In my very first post of music here on One Buck Records, Will Beeley was there, as part of the line-up of the very first All Pearls No Swine more than two a,d a half years ago. And as said in that APNS write-up, I planned to post more of some of the folks on it, with the first APNS being both a teaser for the series itself, as for the type of music and artists that would end up here on One Buck Records. So it was planned from the beginning that I would post a Will Beeley compilation titled So Many Miles Down The Road - The Music Of Will Beeley which incidentally was ready at the time this blog started, and then got pre-empted, and passed over for something else, again and again, and left waiting in the shadows. Kind of like Will Beeley himself.

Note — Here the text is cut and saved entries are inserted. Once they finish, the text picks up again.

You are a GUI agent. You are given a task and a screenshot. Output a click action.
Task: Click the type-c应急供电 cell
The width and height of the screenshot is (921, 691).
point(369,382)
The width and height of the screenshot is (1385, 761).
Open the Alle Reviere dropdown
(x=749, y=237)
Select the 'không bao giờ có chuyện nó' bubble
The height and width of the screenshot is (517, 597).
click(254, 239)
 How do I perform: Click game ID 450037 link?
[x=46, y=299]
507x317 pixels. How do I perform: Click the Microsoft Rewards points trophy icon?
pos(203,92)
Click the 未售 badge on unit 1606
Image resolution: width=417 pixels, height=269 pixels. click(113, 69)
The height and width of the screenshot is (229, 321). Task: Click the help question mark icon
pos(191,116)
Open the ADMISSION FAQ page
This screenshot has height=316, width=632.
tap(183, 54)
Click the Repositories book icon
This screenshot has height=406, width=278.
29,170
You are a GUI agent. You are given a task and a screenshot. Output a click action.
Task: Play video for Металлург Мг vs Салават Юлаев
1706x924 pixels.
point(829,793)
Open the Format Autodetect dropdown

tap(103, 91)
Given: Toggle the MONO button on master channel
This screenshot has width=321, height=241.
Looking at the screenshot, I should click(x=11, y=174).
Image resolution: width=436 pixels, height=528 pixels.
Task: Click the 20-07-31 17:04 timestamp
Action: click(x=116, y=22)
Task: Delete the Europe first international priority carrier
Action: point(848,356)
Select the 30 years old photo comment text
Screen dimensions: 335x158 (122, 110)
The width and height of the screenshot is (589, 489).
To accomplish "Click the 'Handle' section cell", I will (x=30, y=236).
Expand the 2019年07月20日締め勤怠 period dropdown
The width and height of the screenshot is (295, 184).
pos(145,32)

It's maybe fitting, in a bittersweet way, that even my mission of redicovering Beeley got waylaid in the same way that the man's music career has. Beeley had three bites at the apple, but many years, even decades apart. And, when those bites didn't stick, Beeley went back to join the workforce. Something's got to bring the bacon home, and if it can't be music, it'll be something else. Like long-haul trucking. Little Feat's Lowell George might have been the king of the truck driving song ("Willin'", "Truck Stop Girl", "Six Feet Of Snow"), but he never hauled ass in a big rig down some highway. Will Beeley did, and happily so, after his music career repeatedly stalled out. Though most websites get it wrong, having him hit the highway in the early 80s after his music career as a performer stalled out.
Beeley wouldn't haul ass and liquid gases across highways for another twenty years, taying with the music business, but not necessarily as planned. After a career as a record store owner ended unceremoniously after only a couple of months, Beeley got hired as DJ in a club in San Antonio, then a ouple of years later moved to Albuquerque to work in talent relations & acquisitions for The Midnight Rodeo fpr 13 years. But in 2002, at age 51, he found himself aged out of the job and finally started getting into long-haul trucking, where he and his wife would split the miles between them, transporting cryogenic frozen liquids across the country.
So Many Miles Down The Road was a nod to that job, as well as how long his sporadixc music career had lasted without taking off. And then, as hinted above, something funny - or not - happened on the way to finally posting that Beeley comp in January. I was surprised, delighted and slightly aghast (for the just started write-up on this blog) when I realizd that he had published an album of demos from 1970 that I had missed when I compiled my compilation. So, Will Beeley got pushed into the waiting queue again as I scouted those 1970s demos, found they were all good to excellent and then went back to the drawing board on that compilation.
As has recently happened with Bob Welch, the readjustments changed the proposition entirely. What was for years a 24-track single disc compilation called So Many Miles Down The Road is now a gargantuan, 40-track two-disc anthology called A Highway Ain't A Home after one of those newly added demos. Of course, for the last twenty plus years, the highway was Will Beeley's home, but that he couldn't have known back in 1970.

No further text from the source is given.